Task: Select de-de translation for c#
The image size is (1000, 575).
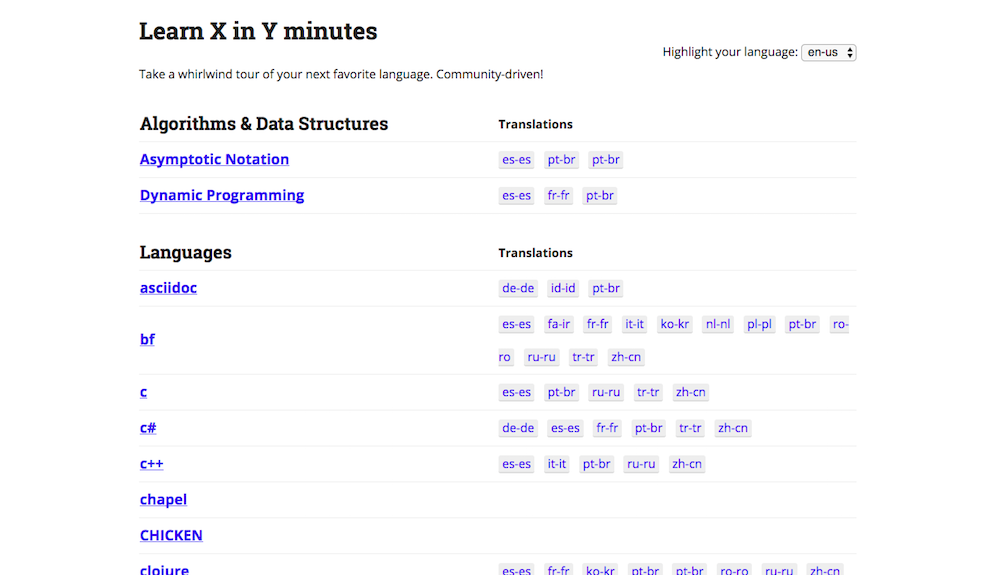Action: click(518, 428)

####################

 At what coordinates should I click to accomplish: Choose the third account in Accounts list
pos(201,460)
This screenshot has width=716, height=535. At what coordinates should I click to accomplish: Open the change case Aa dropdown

####################

Gather every line in the entries above that contains the word "accomplish" and copy each one out. Case counts.

 At what coordinates should I click to accomplish: Choose the third account in Accounts list
This screenshot has width=716, height=535. At what coordinates should I click to accomplish: Open the change case Aa dropdown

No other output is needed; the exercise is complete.